Tom (the narrator) is her younger brother, two years her junior. A struggling writer, he works at a warehouse to support his mother and sister. At his mother’s urging, he brings home a guest from the warehouse, an outgoing and popular manager, Jim. When the young men arrive, Jim introduces himself to Laura, after which she retires to her room, reemerging only when dinner is served. Her mother interrogates Jim, to determine his suitability as a son-in-law. Jim endures this with good cheer.

After dinner, the four retire to the parlor, and Jim begins examining the record collection; he puts “Dardanella” on the victrola. Laura accepts his invitation to dance with him. Amanda is astonished at this unexpected development, and is momentarily stunned and delighted. As the couple dance, Jim casually divulges that he is expecting soon to be married to an out-of-town woman. When Amanda registers dismay, Jim recognizes his faux pas, and graciously departs.
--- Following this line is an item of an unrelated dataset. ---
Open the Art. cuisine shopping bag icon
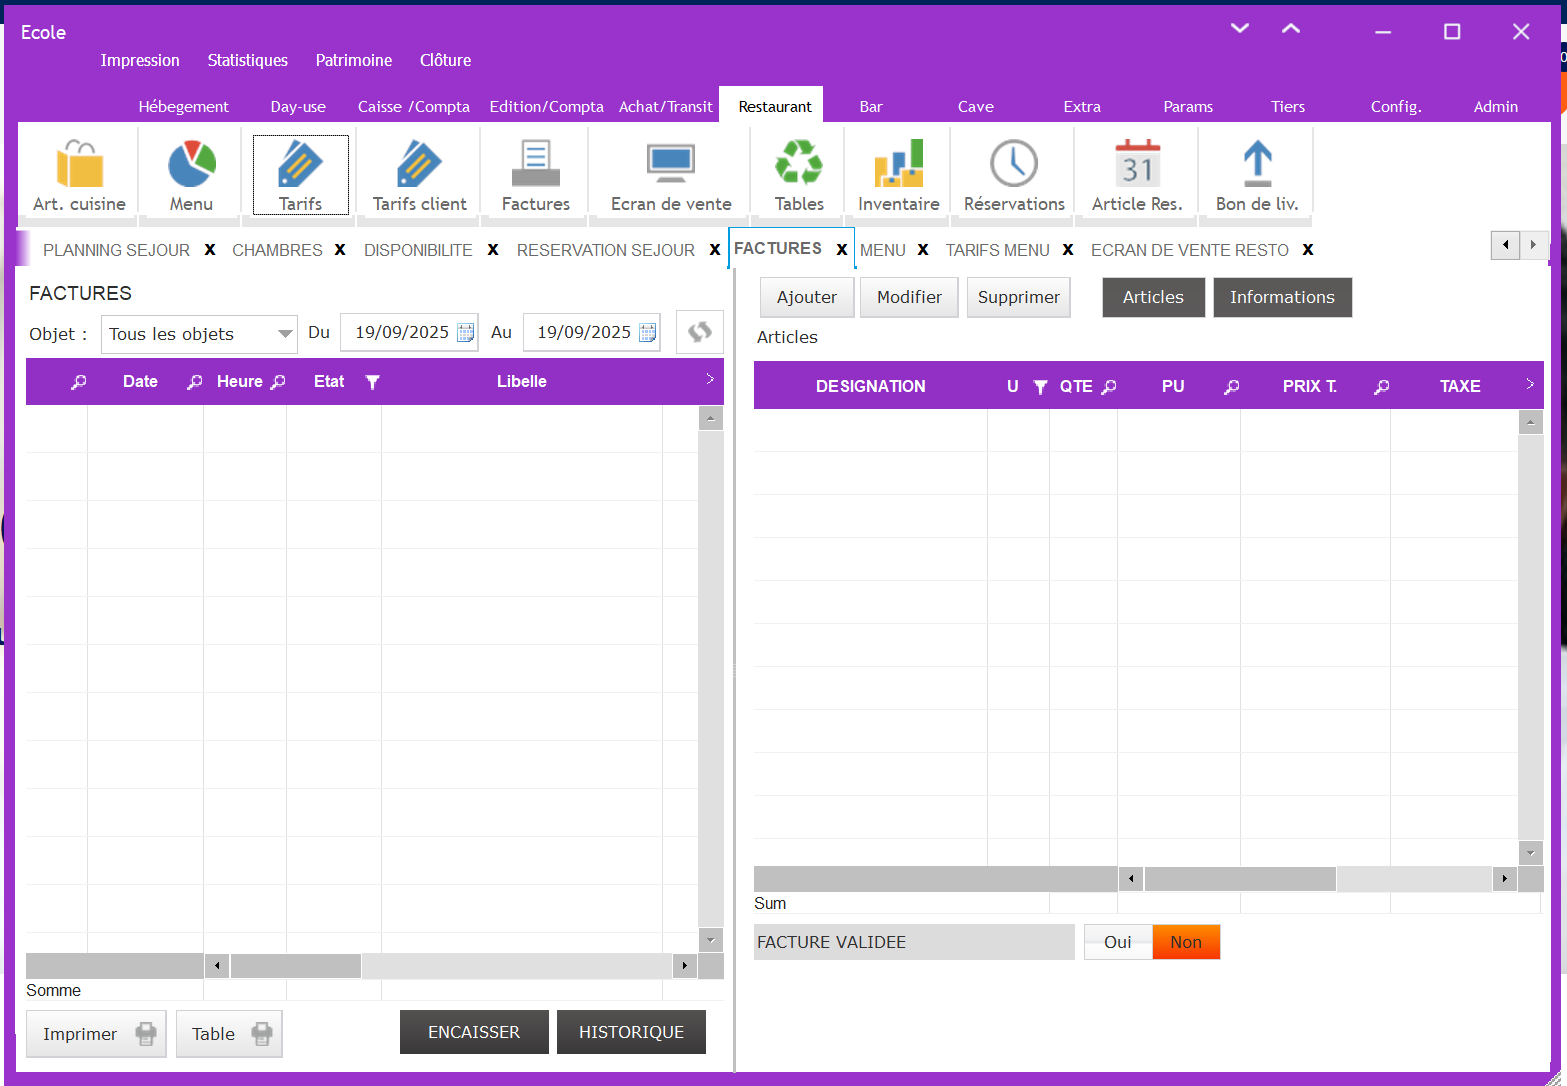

Amanda upbraids Tom for having misled her as to Jim’s status as a suitor. Laura retires to her bedroom, apparently unvexed by the encounter. Tom reports that shortly after this incident, he left home to lead the life of a drifter. He is haunted by the memory of his sister and her glass collection: "hundreds of little transparent pieces of very delicate colors."

==Background==

Williams began writing the short story while residing in Key West, Florida in February 1941 and completed the work in Santa Monica, California, June 1943. The earliest manifestation of the dramatic version was a one-act play that Williams worked into a movie scenario, The Gentleman Caller, which he submitted to the Hollywood studio MGM in 1943. Several permutations of this literary work were incorporated into The Glass Menagerie, first staged in 1944. A film version of the same name was adapted in 1950 by Warner Bros. studios.

"Portrait of a Girl in Glass" did not appear in print until 1948, when it was included in the collection One Arm and Other Stories.

==Critical appraisal==

Critic Reynolds Price in The New York Times distinguishes the short story on its own merits: "'Portrait of a Girl in Glass', which prefigures the plot and entire cast of The Glass Menagerie, is as self-contained and piercing as the play." Literary critic Dennis Vannatta identifies Williams's short stories as a significant contribution to that literary form, independent of his work as a playwright:

It is the inevitable fate of Williams’s short fiction to play second fiddle to his plays, but that fate is an exasperating one when a story as fine in its own right as ‘Portrait of a Girl in Glass’ becomes little more than a footnote to achievement in another genre

Vannatta adds “It would be a terrible shame if such a story came to be remembered—if at all—as a mere rough draft for a play, as exquisite as that play is.”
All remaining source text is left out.